**Exercise prompt**
Looking at the entries, how many lines hold the word "will"? State the number by itself.

(Recorded data)
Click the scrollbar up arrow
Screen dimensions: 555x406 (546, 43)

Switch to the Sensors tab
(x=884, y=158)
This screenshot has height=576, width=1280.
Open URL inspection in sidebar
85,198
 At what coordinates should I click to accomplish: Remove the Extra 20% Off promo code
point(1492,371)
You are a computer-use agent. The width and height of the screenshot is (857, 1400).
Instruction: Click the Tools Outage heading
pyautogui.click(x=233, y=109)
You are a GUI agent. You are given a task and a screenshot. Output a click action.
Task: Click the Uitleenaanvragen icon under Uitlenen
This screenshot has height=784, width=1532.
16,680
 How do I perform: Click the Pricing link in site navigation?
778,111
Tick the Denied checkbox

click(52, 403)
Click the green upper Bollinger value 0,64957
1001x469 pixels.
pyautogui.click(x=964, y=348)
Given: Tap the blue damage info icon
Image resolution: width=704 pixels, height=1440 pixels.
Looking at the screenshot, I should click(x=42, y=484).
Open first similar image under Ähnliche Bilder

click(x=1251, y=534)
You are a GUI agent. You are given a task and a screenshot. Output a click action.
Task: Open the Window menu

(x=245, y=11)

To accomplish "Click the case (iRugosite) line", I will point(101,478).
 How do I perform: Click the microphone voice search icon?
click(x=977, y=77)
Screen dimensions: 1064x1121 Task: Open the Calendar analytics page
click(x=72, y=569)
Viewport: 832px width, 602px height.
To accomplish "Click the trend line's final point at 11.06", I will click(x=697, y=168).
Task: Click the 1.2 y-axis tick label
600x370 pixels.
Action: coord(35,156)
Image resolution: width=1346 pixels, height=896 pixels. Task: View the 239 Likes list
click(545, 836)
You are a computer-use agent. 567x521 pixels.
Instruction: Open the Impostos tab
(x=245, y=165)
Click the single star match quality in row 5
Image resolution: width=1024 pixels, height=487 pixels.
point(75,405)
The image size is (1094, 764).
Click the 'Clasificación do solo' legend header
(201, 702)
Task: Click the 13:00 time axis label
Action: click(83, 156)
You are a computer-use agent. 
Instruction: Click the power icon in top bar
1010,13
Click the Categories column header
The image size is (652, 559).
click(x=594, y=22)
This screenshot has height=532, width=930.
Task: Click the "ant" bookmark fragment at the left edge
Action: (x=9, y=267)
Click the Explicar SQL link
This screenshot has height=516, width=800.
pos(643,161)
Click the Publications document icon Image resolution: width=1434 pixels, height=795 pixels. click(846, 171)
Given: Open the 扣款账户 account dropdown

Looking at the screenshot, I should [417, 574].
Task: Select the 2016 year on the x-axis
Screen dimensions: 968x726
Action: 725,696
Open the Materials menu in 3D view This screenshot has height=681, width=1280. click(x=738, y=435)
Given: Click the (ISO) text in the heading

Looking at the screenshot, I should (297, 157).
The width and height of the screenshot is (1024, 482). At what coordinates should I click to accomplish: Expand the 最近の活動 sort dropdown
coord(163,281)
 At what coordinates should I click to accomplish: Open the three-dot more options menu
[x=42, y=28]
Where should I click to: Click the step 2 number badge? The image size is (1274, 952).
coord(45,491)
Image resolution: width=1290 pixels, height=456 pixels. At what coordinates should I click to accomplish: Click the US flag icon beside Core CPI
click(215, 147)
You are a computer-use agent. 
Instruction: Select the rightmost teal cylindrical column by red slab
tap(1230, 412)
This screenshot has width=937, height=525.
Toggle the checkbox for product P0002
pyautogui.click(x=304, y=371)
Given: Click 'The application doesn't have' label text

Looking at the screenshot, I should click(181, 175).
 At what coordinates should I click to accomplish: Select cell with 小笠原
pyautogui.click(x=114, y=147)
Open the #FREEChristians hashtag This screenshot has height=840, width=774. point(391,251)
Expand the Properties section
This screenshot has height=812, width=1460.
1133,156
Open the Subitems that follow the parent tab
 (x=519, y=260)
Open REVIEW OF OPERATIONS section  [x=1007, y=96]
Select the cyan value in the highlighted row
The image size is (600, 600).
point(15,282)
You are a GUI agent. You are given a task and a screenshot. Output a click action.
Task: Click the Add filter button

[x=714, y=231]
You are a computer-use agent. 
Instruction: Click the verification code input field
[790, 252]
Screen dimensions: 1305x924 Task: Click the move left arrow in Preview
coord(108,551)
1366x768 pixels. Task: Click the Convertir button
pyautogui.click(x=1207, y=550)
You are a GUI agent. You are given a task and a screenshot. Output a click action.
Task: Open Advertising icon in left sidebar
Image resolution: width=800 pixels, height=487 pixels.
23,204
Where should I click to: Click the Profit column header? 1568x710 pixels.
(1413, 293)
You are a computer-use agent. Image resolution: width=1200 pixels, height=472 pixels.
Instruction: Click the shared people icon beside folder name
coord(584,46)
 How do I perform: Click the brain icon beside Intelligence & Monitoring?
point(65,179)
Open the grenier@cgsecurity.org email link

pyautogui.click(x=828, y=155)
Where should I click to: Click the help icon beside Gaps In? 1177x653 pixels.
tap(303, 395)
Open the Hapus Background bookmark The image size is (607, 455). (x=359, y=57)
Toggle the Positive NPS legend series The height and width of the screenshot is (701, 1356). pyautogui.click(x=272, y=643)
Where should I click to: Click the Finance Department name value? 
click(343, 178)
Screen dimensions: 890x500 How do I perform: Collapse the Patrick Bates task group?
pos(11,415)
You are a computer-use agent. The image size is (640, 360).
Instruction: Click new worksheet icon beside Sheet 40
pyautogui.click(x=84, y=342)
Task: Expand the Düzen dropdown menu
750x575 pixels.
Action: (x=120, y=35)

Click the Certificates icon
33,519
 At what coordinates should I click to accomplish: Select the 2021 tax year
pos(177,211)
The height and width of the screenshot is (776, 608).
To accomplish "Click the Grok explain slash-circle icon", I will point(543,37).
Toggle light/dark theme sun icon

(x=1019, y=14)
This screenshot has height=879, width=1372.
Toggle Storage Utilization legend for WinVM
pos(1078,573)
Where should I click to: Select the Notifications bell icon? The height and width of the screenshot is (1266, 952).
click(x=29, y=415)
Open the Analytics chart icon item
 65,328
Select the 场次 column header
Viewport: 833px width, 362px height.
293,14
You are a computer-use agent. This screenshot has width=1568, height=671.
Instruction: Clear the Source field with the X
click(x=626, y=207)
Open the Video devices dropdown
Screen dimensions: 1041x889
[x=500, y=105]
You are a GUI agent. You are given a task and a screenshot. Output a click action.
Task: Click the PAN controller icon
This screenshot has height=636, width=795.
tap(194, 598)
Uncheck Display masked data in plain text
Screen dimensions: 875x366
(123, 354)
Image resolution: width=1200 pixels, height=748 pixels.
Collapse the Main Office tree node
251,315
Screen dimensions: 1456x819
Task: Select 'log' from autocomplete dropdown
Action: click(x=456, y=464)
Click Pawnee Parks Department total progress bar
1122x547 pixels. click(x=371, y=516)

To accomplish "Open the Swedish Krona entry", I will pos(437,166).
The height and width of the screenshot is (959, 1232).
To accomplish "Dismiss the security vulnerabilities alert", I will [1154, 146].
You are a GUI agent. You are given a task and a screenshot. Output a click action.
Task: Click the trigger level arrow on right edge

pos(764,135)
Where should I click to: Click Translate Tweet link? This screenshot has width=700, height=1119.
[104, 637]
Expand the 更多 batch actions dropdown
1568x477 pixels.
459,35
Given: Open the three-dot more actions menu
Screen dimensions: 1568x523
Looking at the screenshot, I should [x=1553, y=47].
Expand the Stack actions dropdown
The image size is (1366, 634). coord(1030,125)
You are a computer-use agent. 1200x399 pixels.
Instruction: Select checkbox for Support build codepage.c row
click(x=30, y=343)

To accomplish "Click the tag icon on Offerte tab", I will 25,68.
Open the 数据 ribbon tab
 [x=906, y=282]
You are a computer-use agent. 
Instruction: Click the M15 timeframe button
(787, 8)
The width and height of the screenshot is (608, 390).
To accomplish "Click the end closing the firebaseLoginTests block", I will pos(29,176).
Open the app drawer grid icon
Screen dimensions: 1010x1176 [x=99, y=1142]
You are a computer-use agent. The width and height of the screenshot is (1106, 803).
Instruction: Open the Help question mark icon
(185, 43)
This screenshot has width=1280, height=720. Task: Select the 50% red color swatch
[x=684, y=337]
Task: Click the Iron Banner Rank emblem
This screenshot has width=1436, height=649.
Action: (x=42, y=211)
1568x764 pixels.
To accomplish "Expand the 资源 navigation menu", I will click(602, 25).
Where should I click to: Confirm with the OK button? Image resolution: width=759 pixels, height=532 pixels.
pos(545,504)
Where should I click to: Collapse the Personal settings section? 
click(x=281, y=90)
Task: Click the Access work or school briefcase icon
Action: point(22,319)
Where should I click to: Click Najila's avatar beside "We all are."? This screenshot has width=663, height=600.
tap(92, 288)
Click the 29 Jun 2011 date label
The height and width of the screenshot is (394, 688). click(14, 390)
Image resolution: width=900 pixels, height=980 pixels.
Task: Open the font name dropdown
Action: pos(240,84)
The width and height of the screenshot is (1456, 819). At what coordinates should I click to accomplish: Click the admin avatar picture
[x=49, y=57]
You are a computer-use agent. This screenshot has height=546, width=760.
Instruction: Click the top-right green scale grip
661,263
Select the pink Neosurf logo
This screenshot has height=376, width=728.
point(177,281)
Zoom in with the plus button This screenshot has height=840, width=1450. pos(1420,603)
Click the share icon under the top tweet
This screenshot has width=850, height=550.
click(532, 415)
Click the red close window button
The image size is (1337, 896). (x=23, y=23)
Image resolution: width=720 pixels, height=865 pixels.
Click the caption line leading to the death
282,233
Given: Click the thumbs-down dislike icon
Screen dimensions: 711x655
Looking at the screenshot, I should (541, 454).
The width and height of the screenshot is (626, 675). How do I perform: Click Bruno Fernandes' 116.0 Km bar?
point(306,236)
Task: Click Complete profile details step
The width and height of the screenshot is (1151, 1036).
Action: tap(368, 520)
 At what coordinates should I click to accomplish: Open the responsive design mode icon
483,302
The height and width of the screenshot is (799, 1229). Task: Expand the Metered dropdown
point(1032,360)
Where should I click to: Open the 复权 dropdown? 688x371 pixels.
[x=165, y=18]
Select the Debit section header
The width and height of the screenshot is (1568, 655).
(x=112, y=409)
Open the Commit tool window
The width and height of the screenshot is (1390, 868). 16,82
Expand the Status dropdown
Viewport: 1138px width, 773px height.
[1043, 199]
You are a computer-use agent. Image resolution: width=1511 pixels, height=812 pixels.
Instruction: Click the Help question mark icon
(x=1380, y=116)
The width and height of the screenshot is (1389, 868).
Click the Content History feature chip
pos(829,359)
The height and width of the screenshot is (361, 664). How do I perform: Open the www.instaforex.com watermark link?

**Task solution**
8